This position will be responsible for facilitating information gathering from Third Parties for cyber due diligence; and performing the subsequent reviews of the materials. The ideal candidate will provide leadership, oversight and management of the Third-Party Cyber Security Risk Management Program, including:
- Understand overall third party cyber security risk management processes, perform third party due diligence assessments and prepare related reporting
- Manage, enhance and implement policies, procedures and program governance to ensure effective cyber security risk management of third parties in accordance with internal and regulatory requirements
- Serve as internal point-of-contact and ensure that the appropriate cyber security controls are embedded throughout the third-party management lifecycle (due diligence; onboarding; monitoring; issue management and escalation; termination)
- Administer a third party management tool as the central repository for third-party cyber security due diligence assessments and monitoring
- Ensure third party adherence to, OneMain's cyber security standards and contractual requirements via overseeing and/or directly performing remote and on-site assessments
- Assess identified third party cyber security findings and assist in identifying appropriate controls to mitigate cyber security gaps as well as managing them to closure
- Develop standardized reporting to enable continuous monitoring against program goals
- Engage with the organization and help develop procedures for team members about third party cyber security risks
- Other duties as required (e.g. regulatory/audit support, metrics/reporting)
Preferred Knowledge and Skills
- Demonstrate advanced understanding of cyber security controls related to third party risk management and related standards
- Experience in cyber security and general risk management
- Understands complex cyber security issues as well as emerging technologies and develop creative solutions while ensuring compliance with cyber security laws and regulations.

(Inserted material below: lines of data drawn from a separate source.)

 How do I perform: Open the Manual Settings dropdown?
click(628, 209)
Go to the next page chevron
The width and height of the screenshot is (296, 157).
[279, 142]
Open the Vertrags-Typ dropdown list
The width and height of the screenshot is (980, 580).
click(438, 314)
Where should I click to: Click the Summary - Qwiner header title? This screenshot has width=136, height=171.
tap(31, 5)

These laws include Gramm Leach Bliley Act (GLBA), Federal Trade Commission (FTC) requirements and guidelines, the New York Department of Financial Services 23 NYCRR 500 Regulation ('NYDFS'), the California Consumer Protection Act ('CCPA'), Payment Card Industry Data Security Standards ("PCI DSS"), among others.
- Strong business acumen and strategic thinking skills to enable understanding of third party risks in context of business activities
- Ability to problem solve and identify solutions to third party issues that are appropriate based on business context and risk significance
- Experience with performing remote and on-site third party assessments and/or contract audits
- Ability to adapt to change quickly and manage multiple tasks successfully
- Passion for working collaboratively and cross-functionally with strong commitment to customer service, stakeholder relationships, and high impact communications across all organizational levels
- Bachelor's degree or equivalent work experience
- Possess strong analytical skills with the ability to think critically and question the information gathered.

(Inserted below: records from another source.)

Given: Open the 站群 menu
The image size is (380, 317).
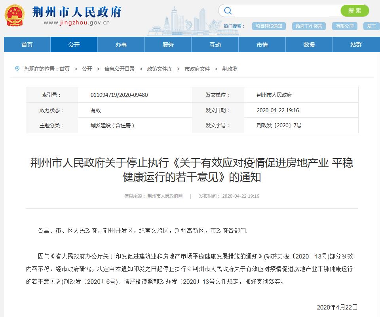Looking at the screenshot, I should pos(356,45).
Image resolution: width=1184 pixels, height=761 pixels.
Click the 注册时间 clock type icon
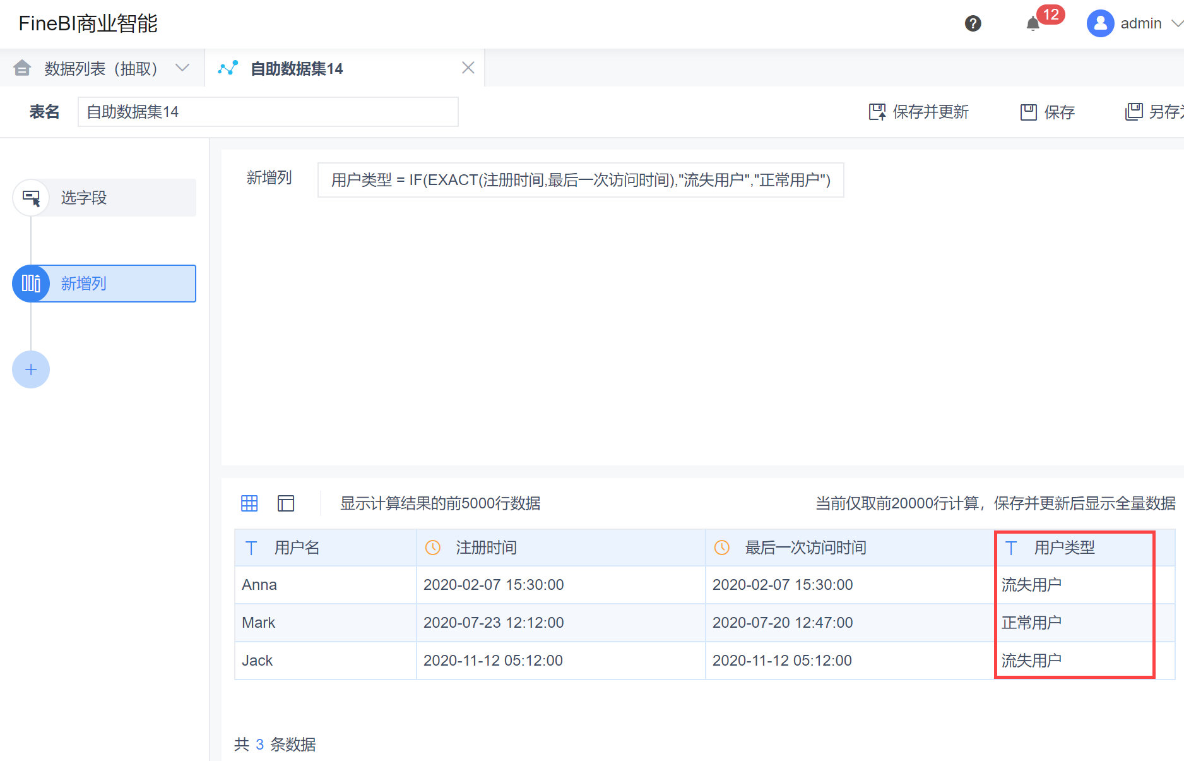click(432, 548)

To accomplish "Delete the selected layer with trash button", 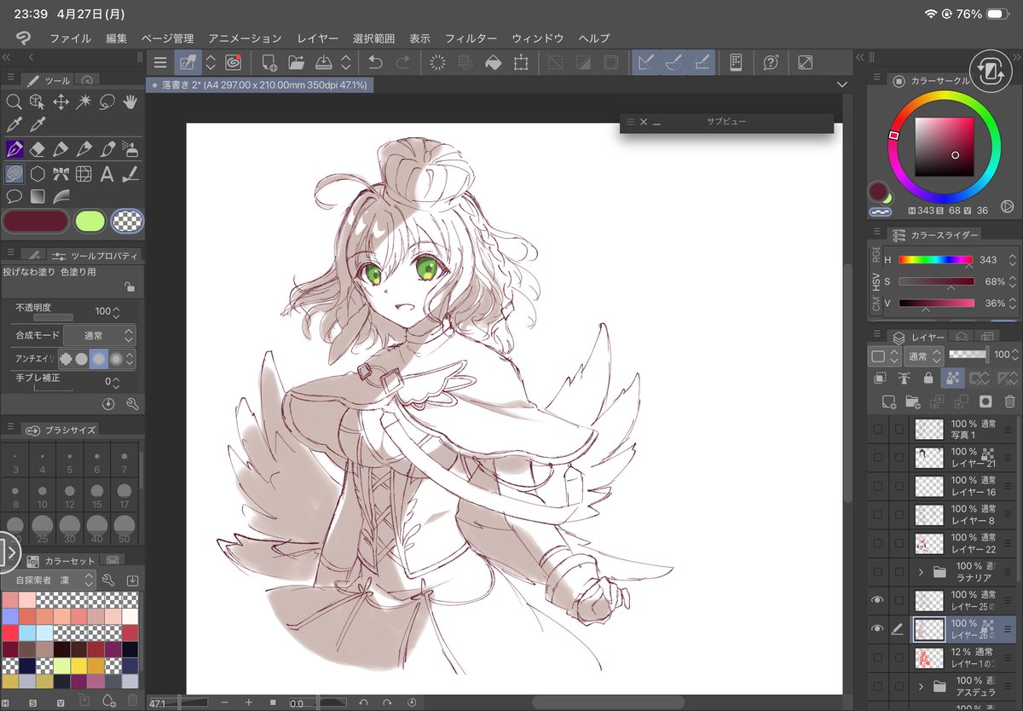I will 1010,402.
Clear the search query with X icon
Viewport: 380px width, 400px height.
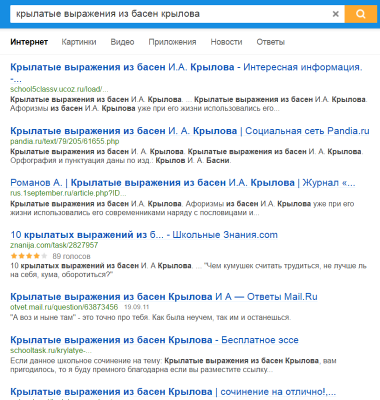click(x=336, y=14)
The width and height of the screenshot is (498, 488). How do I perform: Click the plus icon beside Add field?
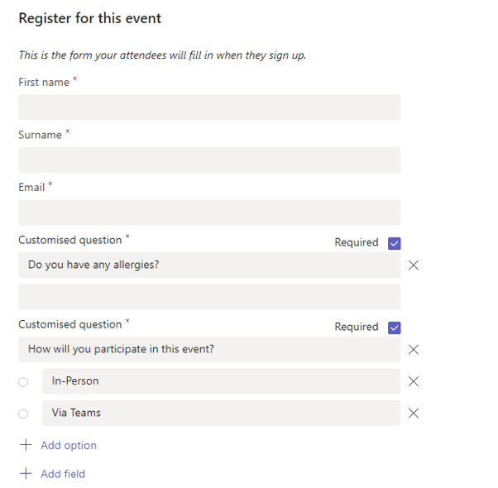(x=26, y=474)
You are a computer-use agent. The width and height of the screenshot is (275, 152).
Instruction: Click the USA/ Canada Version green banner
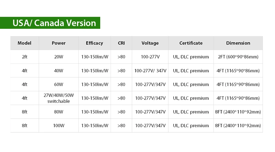click(x=50, y=23)
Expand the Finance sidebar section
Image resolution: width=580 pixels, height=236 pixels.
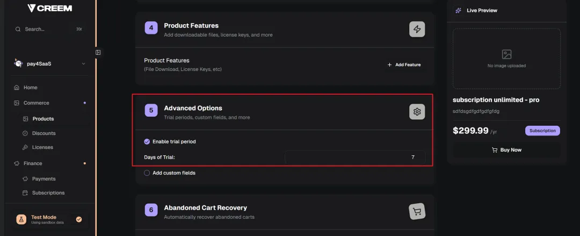[33, 163]
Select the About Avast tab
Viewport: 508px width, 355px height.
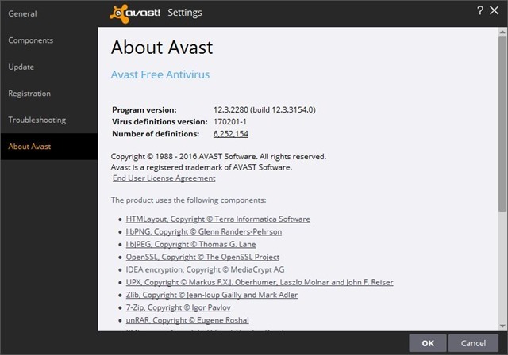pyautogui.click(x=31, y=147)
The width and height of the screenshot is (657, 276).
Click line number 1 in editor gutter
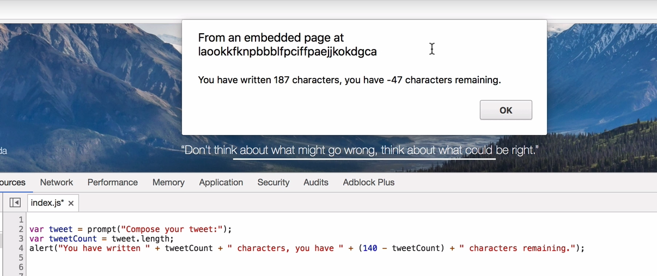[x=21, y=219]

- Strong communication skills, especially in the area of writing will be needed as the individual will need to create reports on their findings.
- Able to objectively assess third party control environment, and provide recommendations to mitigate risk
- Experience/knowledge of SOC reports, ISO certification, PCI report of compliance and other independent attestation report for service providers is preferred.
- Experience working with industry frameworks such as CIS Top 20, NIST 800-30, ISO 27002
- Knowledge of Gramm Leach Bliley Act (GLBA), Federal Trade Commission (FTC) requirements and guidelines, the New York Department of Financial Services 23 NYCRR 500 Regulation ('NYDFS'), the California Consumer Protection Act ('CCPA'), Payment Card Industry Data Security Standards ("PCI DSS"), are a plus
Note: Employment-based non-immigrant visa sponsorship and/or assistance is not offered for this specific job opportunity.
At OneMain, we understand that for our team members to be their best, they need the right opportunities and benefits. Our comprehensive benefits package for full-time and some part-time employees includes health and well-being options for team members and dependents, up to 4% matching 401(k), tuition reimbursement, continuing education, incentive pay, paid time off, paid volunteer time and more.
OneMain Financial is the country's largest lending-exclusive financial company. With nearly 1,600 branches across 44 states, we proudly offer safe, affordable and transparent installment loans to millions of hard-working people. Our customers turn to us to meet important financial needs, including debt consolidation, medical expenses, household bills, home improvements and auto purchases. OneMain is constantly innovating to serve customers when, where and how they want by investing in our technical digital capabilities. Our steadfast commitment to doing the right thing extends to our customers, our employees and the communities where we live and work - a mission that hasn't changed for more than 100 years.
OneMain Holdings, Inc. is an Equal Employment Opportunity (EEO) and Affirmative Action (AA) employer. Qualified applicants will receive consideration for employment without regard to race, color, religion, sex, sexual orientation, gender perception or identify, national origin, age, marital status, protected veteran status, or disability status.